香港雨伞运动的主力在于年轻人,而需要小区福利、关切基层服务则通常是老年人,这也是不利于泛民与伞兵之处。台湾有户籍制度,投票选区直接是由选举人的户籍所在地决定,而不需要选民登记。在香港,尽管在区议会选前,有些大学出现号召学生从事选民登记的活动,但是其成效仍是十分有限。此外,单独举行的基层选举通常不会引发热烈的投票意愿,毕竟投票需要花费个别选民的时间与其他成本。台湾去年底的村里长选举投票率高达68%,那是因为在“九合一选举”的风潮下,选民还可以一并投县市议员、乡镇市长、县市长的选票,提升了参与意愿。相较之下,台湾最后一次单独举办行村里长选举是在2010年6月,结果那次只有55%的投票率,远低于动辄七八成的全国大选参与程度。
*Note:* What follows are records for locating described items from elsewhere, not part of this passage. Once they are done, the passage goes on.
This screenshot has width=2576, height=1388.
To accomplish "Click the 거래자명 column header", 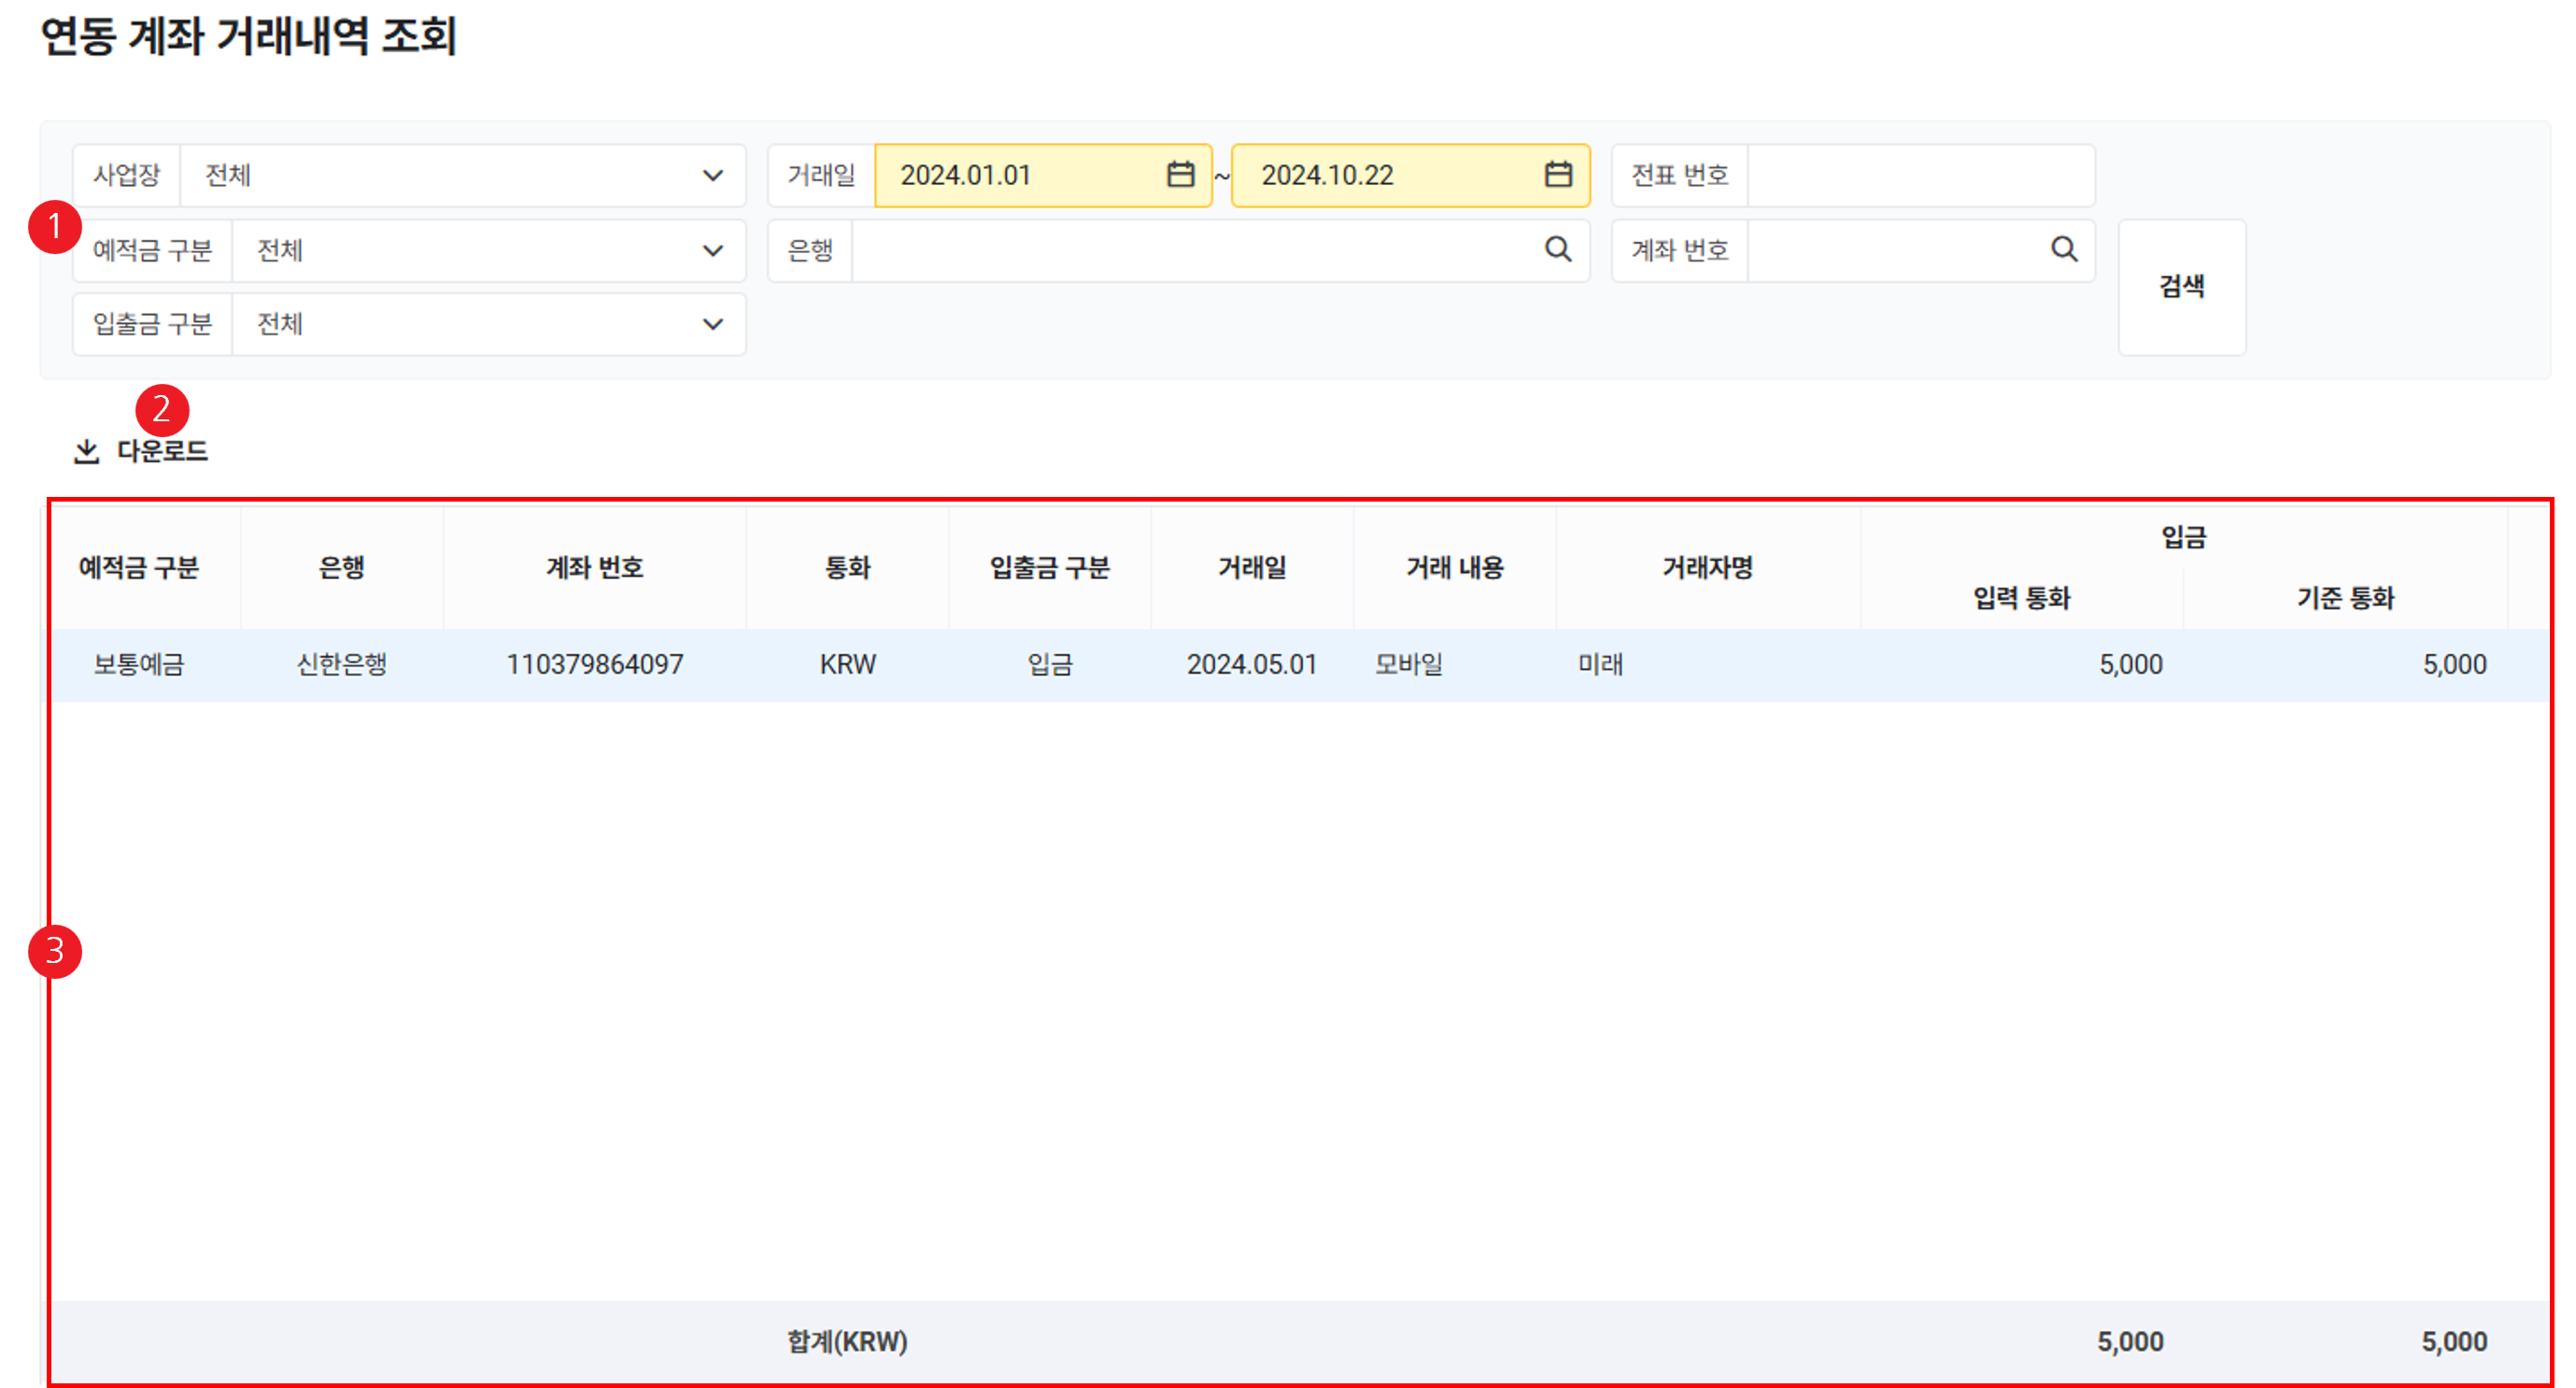I will point(1707,568).
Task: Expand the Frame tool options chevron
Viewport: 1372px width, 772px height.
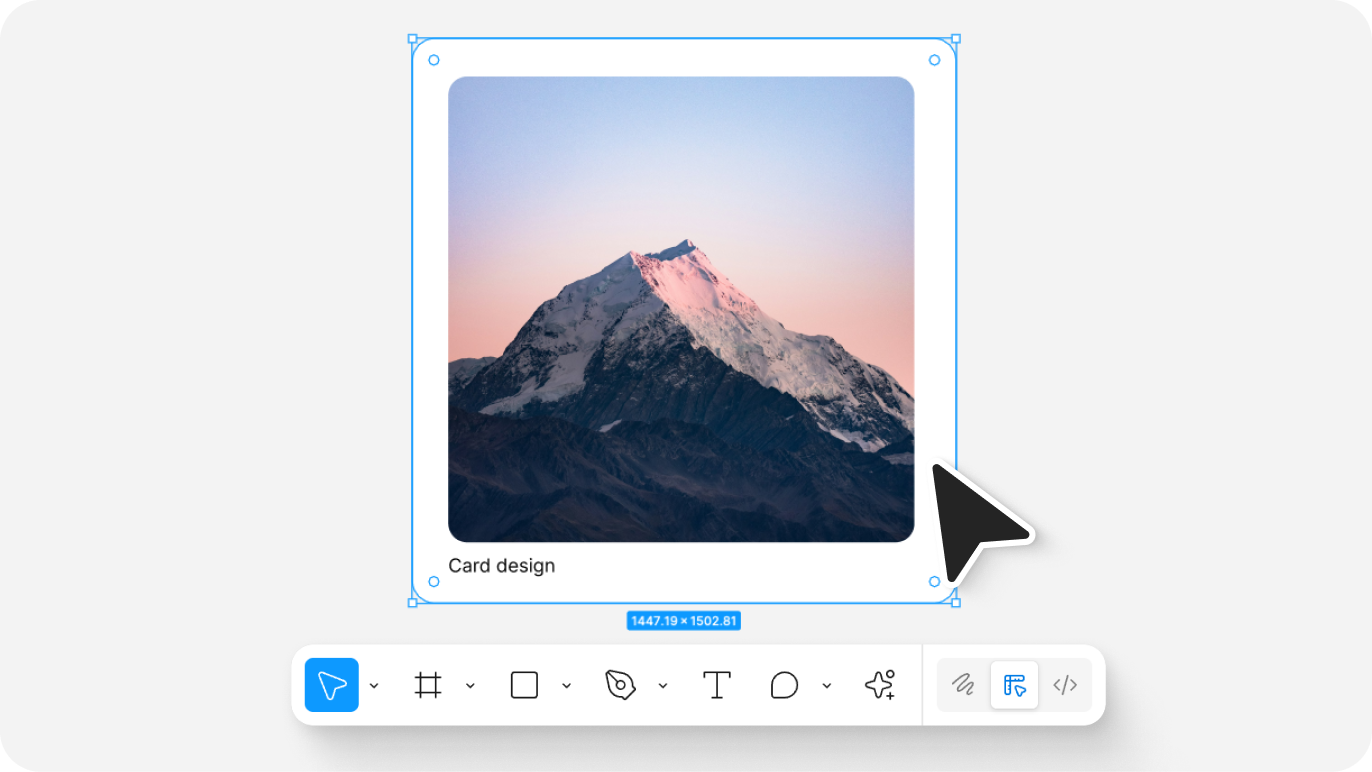Action: click(470, 686)
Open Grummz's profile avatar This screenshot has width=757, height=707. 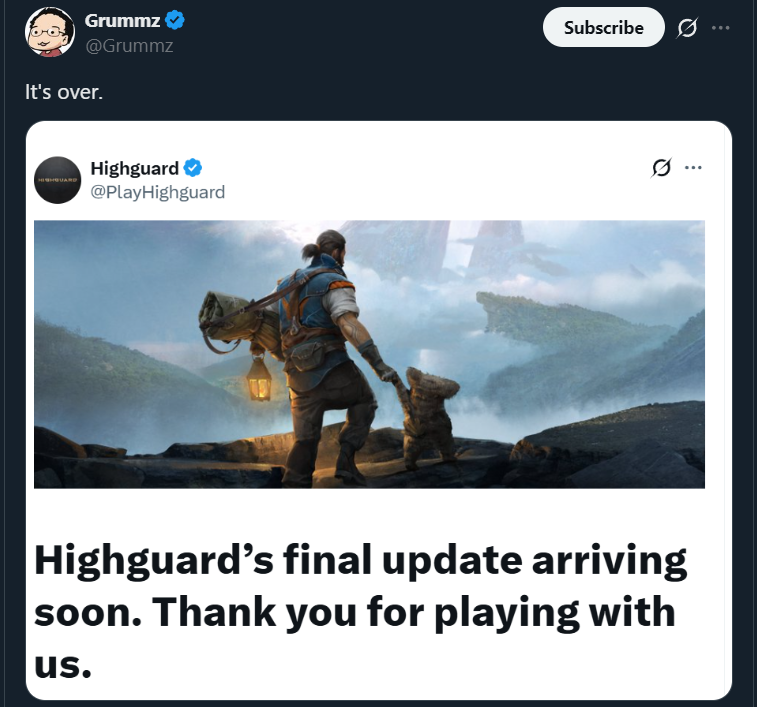click(x=49, y=32)
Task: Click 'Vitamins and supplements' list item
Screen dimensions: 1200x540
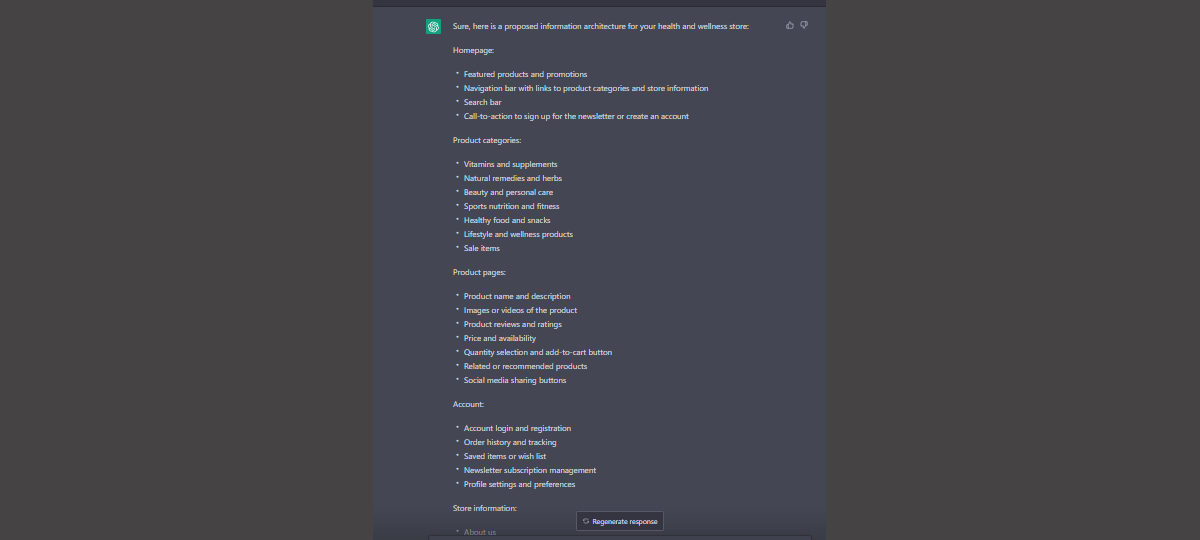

因此,“伞落小区”虽然是高举的理想,但是要完整评估雨伞效应,却不能只用伞兵的当选与否作为单一指标。香港的雨伞运动明明是一场吸引全世界关注的抗争,但是在高度扭曲的选举制度下,这场运动的第一次政治考验却被迫是在一场只有几百或几十票就决定胜败的选举进行,等于要求世界杯足球队员来较量刺绣针织,这并不是一场公平的比赛。
尽管有上述的不利因素,选举结果显示,北京并没有成功地在这次区议会选举有所斩获。根据立场新闻的整理,建制派席少了11席,成为298席,而民主阵营(含泛民政党与伞兵)则是成长了25席,获得125席。在没有政党与资金的奥援下,8位伞兵顺利突围,甚至有些当选者更是击败了资深的建制派议员,更是这次选举中的亮点。